La secularización es el proceso por el cual la fe y el conocimiento de Dios son excluidos de manera sistemática de la cultura y de la vida humana. Las personas niegan que exista una vida más allá de la muerte, que explica la vida aquí en la tierra, y fijan sus ojos solo en la vida material, y nada más.

Ante este fenómeno, los hijos de Dios tenemos que estar alertas, porque el Señor nos ha llamado a predicar a nuestra sociedad. Una nación que se va secularizando ya no tiene conocimiento de Dios, y eso cambia totalmente la estrategia para predicar el evangelio.

Hoy vivimos en una sociedad que ya no se puede llamar cristiana. El mundo occidental, en los últimos 1.500 años, estuvo bajo el dominio de una cultura cristiana.

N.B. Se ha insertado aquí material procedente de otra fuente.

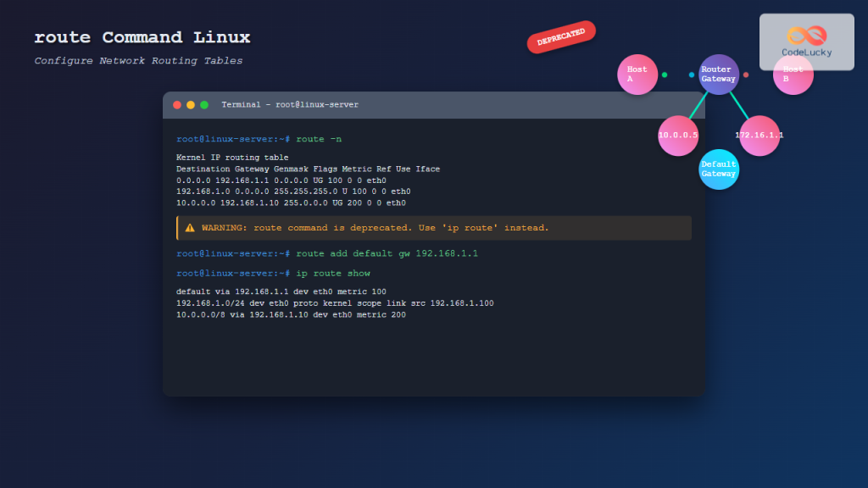Click the DEPRECATED badge
The height and width of the screenshot is (488, 868).
[x=561, y=37]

Incluso las personas no cristianas o ateas compartían los valores fundamentales del cristianismo, hasta recientemente. La cultura dominante estaba guiada por los valores fundamentales del cristianismo. Pero eso ya no es más así. Entonces, ¿cómo podemos predicar el evangelio en el mundo actual?

Una cultura post-cristiana

Este proceso de secularización ya se vivió en Europa. Cuán difícil es predicar allí donde todos ya viven en una cultura post-cristiana. Para ellos, oír el evangelio no tiene sentido, y ni siquiera permiten que se les hable. En América Latina estamos asistiendo al fin del cristianismo cultural, aquel que se acepta porque simplemente se nació en una sociedad mayoritariamente cristiana.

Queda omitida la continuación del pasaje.